NYT Op-Ed: Should Health Benefits be Taxed? – One Economist’s Perspective
Uwe Reinhardt, an economics professor at Princeton, discussed in Friday’s New York Times the idea of taxing part, or all, of the health insurance premiums paid by employers on behalf of their employees that is currently floating around Congress.
Under current law, employers can treat the contributions they make to the premiums for their employees’ health insurance as a tax-deductible business expense. On the other hand, employees do not pay income taxes or payroll taxes on this contribution, though it clearly is part of the employees’ total compensation. In 2007, this tax preference reduced federal tax revenues by an estimated $250 billion or so. Estimates for 2010 have been as high as $297 billion.
Reinhardt says that most economists – including himself – and many other health policy experts have long looked askance at this tax preference. According to Reinhardt, this form of public subsidy has two effects that economists find problematic. First, the price reduction drives up the demand for the subsidized commodity — for example, for generous health insurance packages. It becomes one of several cost drivers in health care. Second, and much more problematic, in dollar terms the price reduction is larger for high-income employees in high marginal tax brackets than for lower-income workers. In other words, the benefits of such “tax expenditures” accrue disproportionately to higher-income groups. Very low-wage workers hardly benefit at all from the tax exclusion, while their bosses benefit handsomely.
Why do lawmakers favor this distributional effect? So far, health policy wonks have been the sole opponents of this tax preference in health care. They have been howling into the wind because that subsidy has been staunchly defended by a powerful coalition of unions and employers, along with politicians and policy experts left of center on the ideological spectrum. Employers favor the tax preference, because employer-sponsored health insurance is a major come-on in the labor market. The tax subsidy to these programs gives employers an added advantage, in addition to the economies of scale they already have in the assembly of information on the market for health insurance. Unions, along with left-of-center politicians and policy experts, have defended the tax preference in spite of its regressive nature, in the belief that its abolition would erode employer-sponsored health insurance and in that way eliminate the only larger risk pools that exist outside government-sponsored insurance.
Given the formidable coalition against limiting or eliminating this particular tax preference, Reinhardt asks why some politicians now dare to raise the issue at least for public debate. Reinhardt asserts that the answer is sheer desperation over financing the promised march toward universal health insurance. The 10-year outlay for providing universal coverage has been estimated to fall between $1.2 trillion and $1.8 trillion. That range depends on (a) the number of American families requiring public subsidies toward the premiums for their health insurance, (b) the generosity of the minimum benefit package to be guaranteed all Americans and (c) the generosity of the public subsidies toward the purchase of health insurance.

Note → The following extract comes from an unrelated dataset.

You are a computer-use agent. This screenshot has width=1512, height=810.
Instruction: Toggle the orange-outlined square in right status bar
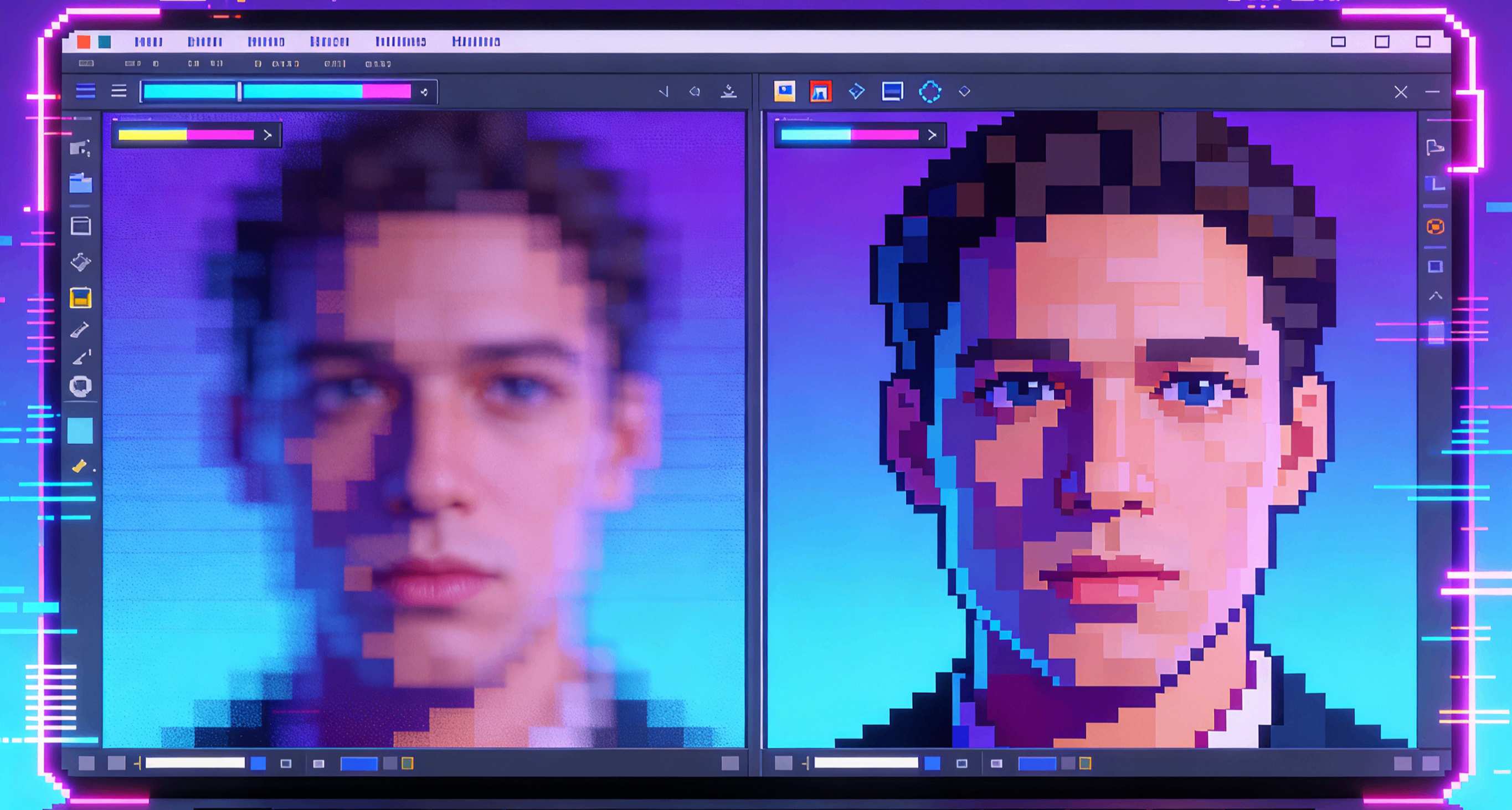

In his February budget message, President Obama spoke of a $634 billion “down payment” toward universal coverage, as if that sum were securely stashed in a lockbox. On closer inspection, Reinhardt describes this down payment as more in the nature of 634 sparrows in a tree that the president tries to catch. About half of these sparrows are expected from “greater efficiency” in the delivery of health care. But because one person’s “greater efficiency” is another person’s “income loss” (since lower spending on health care translates to less in earnings for health care providers), these sparrows are not easily caught. The remaining sparrows represent the higher tax revenues the administration proposes to collect by limiting the savings taxpayers can reap on itemized deductions, including charitable donations. However, this idea will not sit well with museum directors, religious leaders, university presidents, and heads of other nonprofit groups. Reinhardt argues that even if all 634 sparrows could be caught and put into a lockbox, an additional $600 billion to $1 trillion might be needed over the next 10 years for truly universal coverage. This prospect makes the tax preference granted employer-sponsored insurance now an inviting target for a raid by Congress.
No one is proposing to eliminate this tax preference altogether, much as some policy wonks might favor it. Instead, the idea is to recapture at least some of tax loss — say, $80 billion to $100 billion or so a year — to help finance health care for the now-uninsured. Reinhardt asserts that this could be done in one of two ways. First, Congress could stipulate that the tax exclusion be capped at a certain level for all employees. If that cap were, say, $10,000 for family coverage, and an employer contributed $12,000 toward the premium for family coverage, then $2,000 would be added to the employee’s taxable income on the W-2 form. Reinhardt notes that a major problem with this approach is that per-capita health spending in this country varies by more than a factor of 2 so the cap would probably have to be adjusted for regional per-capita health care costs.
Reinhardt offers an alternative: to not tax employer-provided health benefits for employees below a certain income level — e.g., $75,000 — but to add an ever larger fraction of the employer’s contribution to the employee’s taxable income, as income rises. For employees earning more than, say, $200,000, the entire employer contribution to health insurance might be added to the employee’s taxable income.